(Dataset items)
------------------------------------------------------------
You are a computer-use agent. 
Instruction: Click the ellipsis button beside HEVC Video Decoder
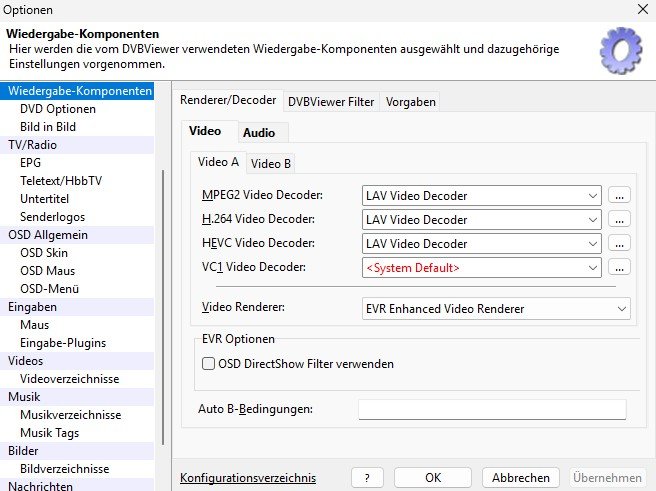(620, 243)
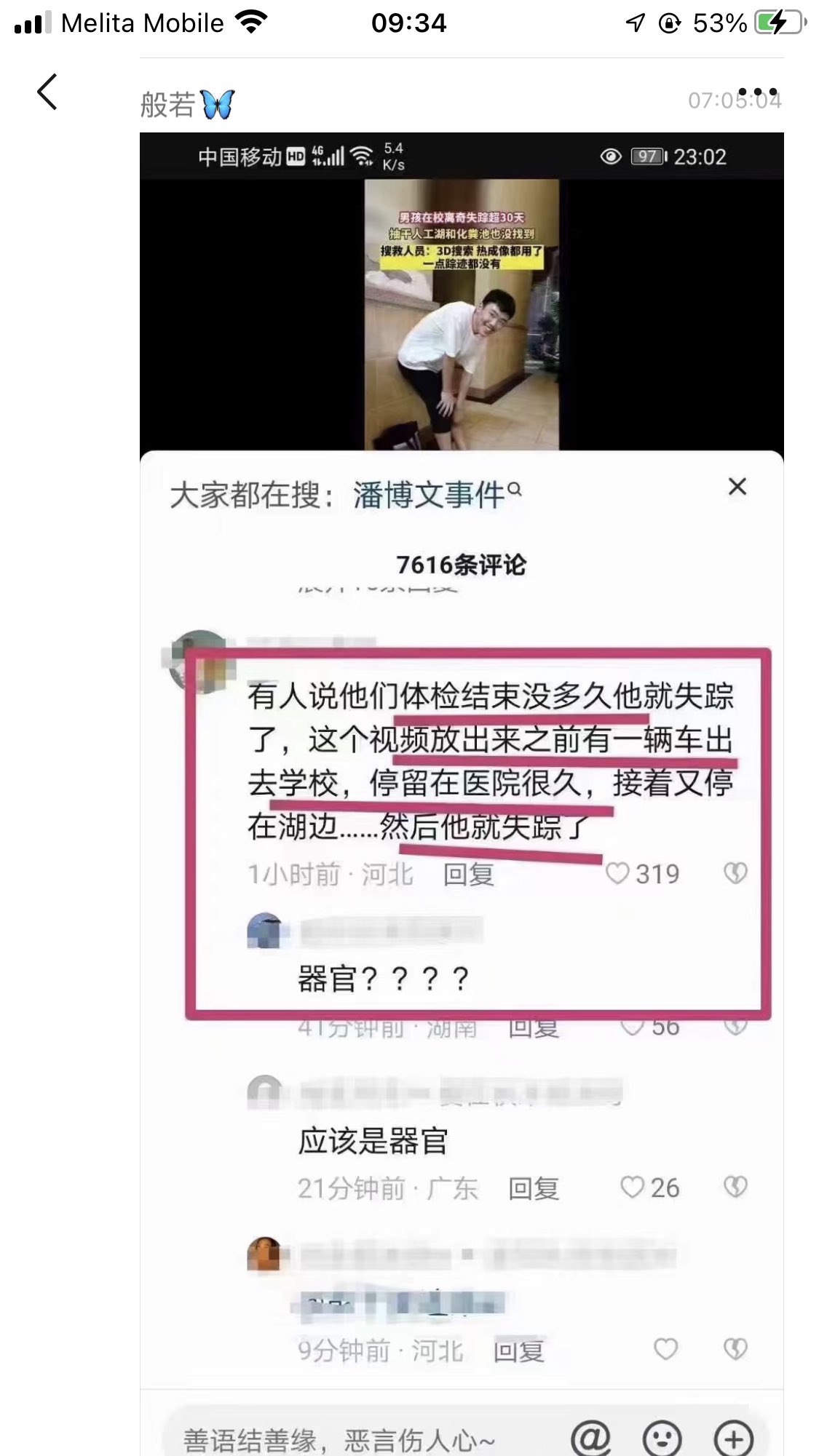Tap 回复 under the 9分钟前 河北 comment

[x=519, y=1350]
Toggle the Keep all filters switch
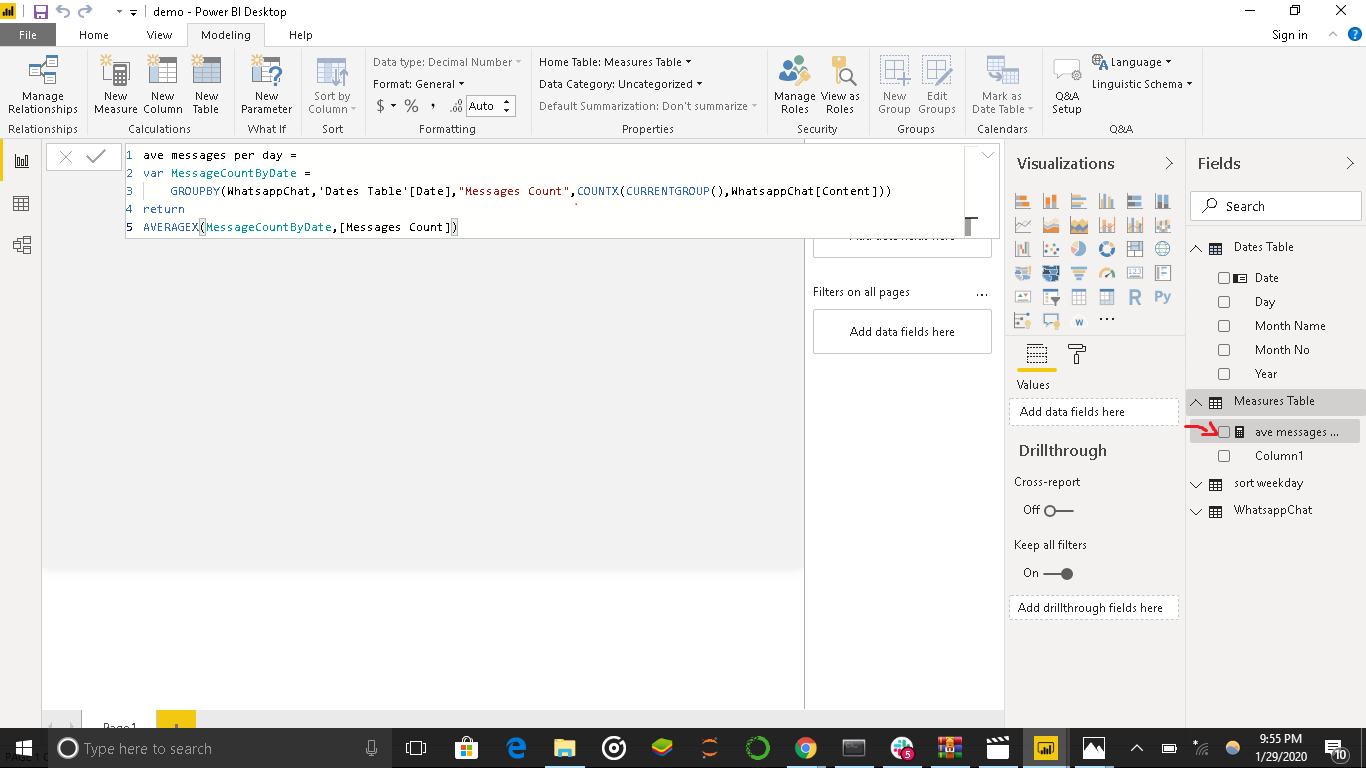Image resolution: width=1366 pixels, height=768 pixels. [1058, 574]
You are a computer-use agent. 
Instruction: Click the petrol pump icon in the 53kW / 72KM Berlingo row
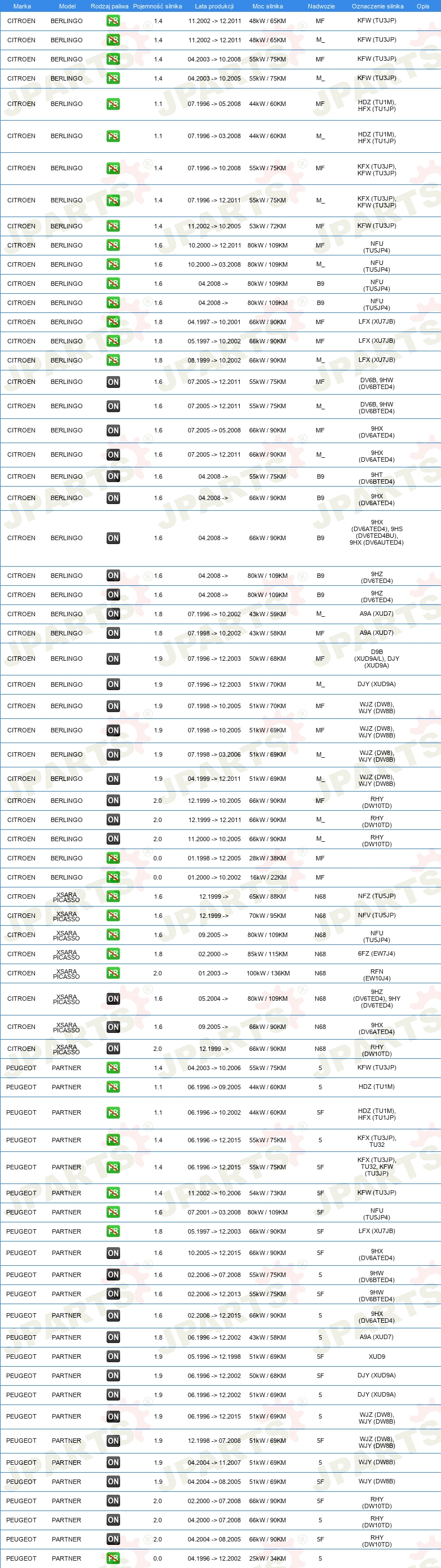coord(113,226)
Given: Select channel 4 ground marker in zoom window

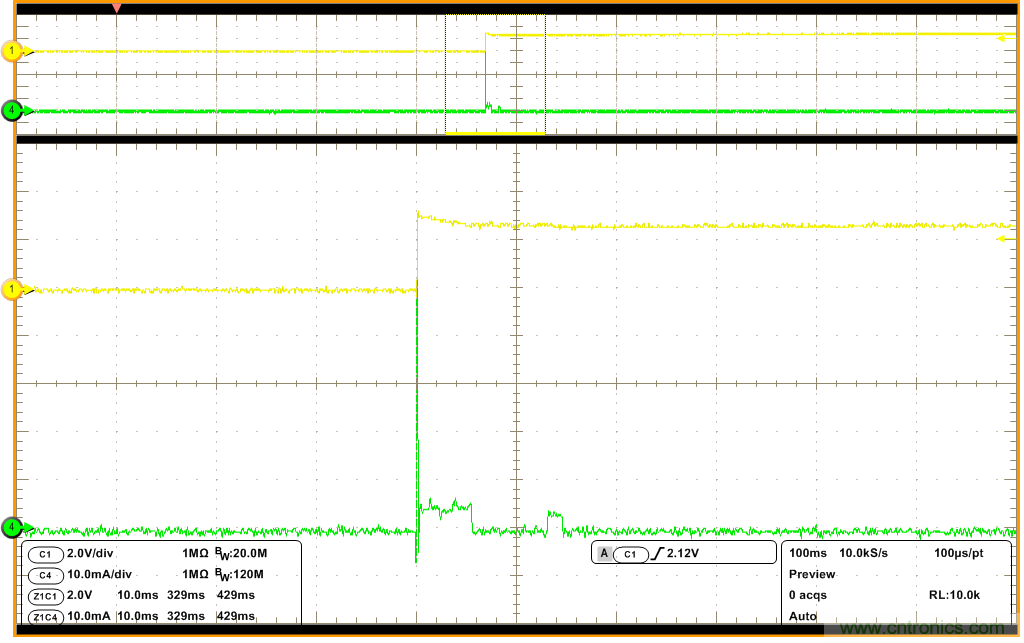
------------------------------------------------------------
## What the task asks
Output all the entries above verbatim, please. No images.

## Expected answer
You are a computer-use agent. 
Instruction: Click the ellipsis button beside HEVC Video Decoder
(620, 243)
Tap 回复 under the 9分钟前 河北 comment

[x=519, y=1350]
Toggle the Keep all filters switch
Image resolution: width=1366 pixels, height=768 pixels. [1058, 574]
You are a computer-use agent. 
Instruction: Click the petrol pump icon in the 53kW / 72KM Berlingo row
coord(113,226)
Given: Select channel 4 ground marker in zoom window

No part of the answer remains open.